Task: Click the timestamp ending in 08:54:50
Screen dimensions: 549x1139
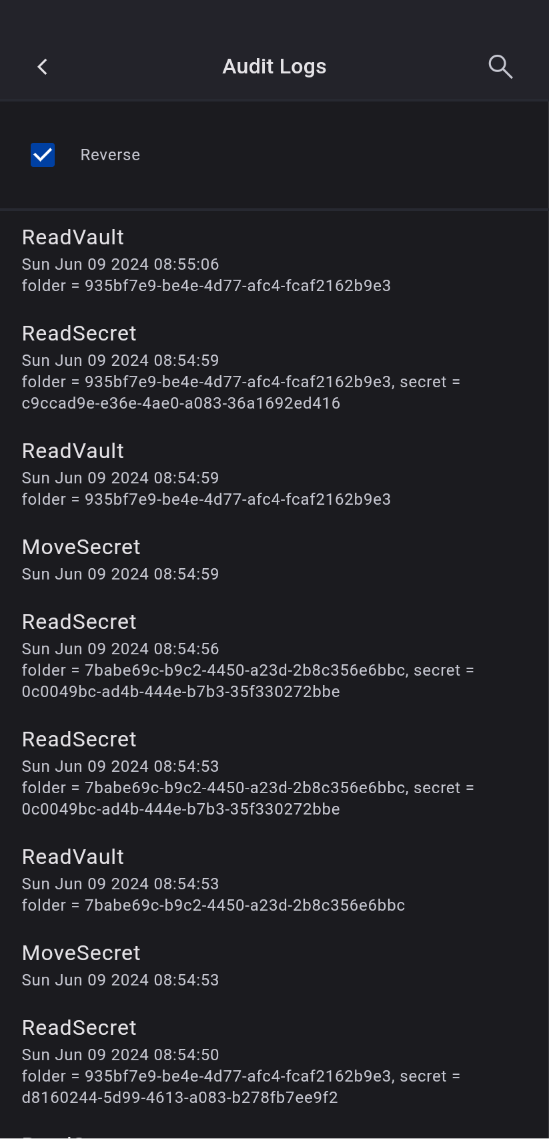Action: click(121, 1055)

---

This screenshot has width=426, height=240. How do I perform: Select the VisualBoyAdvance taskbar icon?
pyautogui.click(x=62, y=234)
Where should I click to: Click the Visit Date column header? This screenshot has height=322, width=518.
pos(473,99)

==

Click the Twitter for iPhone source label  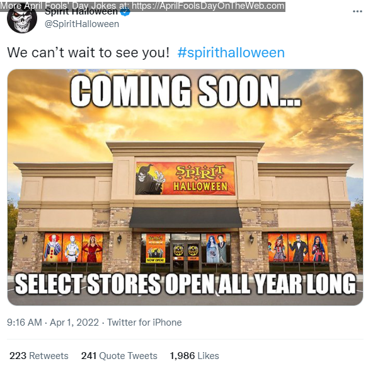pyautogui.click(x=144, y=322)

**STATED PROBLEM**
Extract the entries starting at the line containing "Task: Click the timestamp ending in 08:54:50" and ending at the line containing "Action: click(121, 1055)", repeating each line exactly, with both of those lines included. Omit the pictures from your answer.

**ANSWER FOR THIS EXERCISE**
Task: Click the timestamp ending in 08:54:50
Screen dimensions: 549x1139
Action: click(121, 1055)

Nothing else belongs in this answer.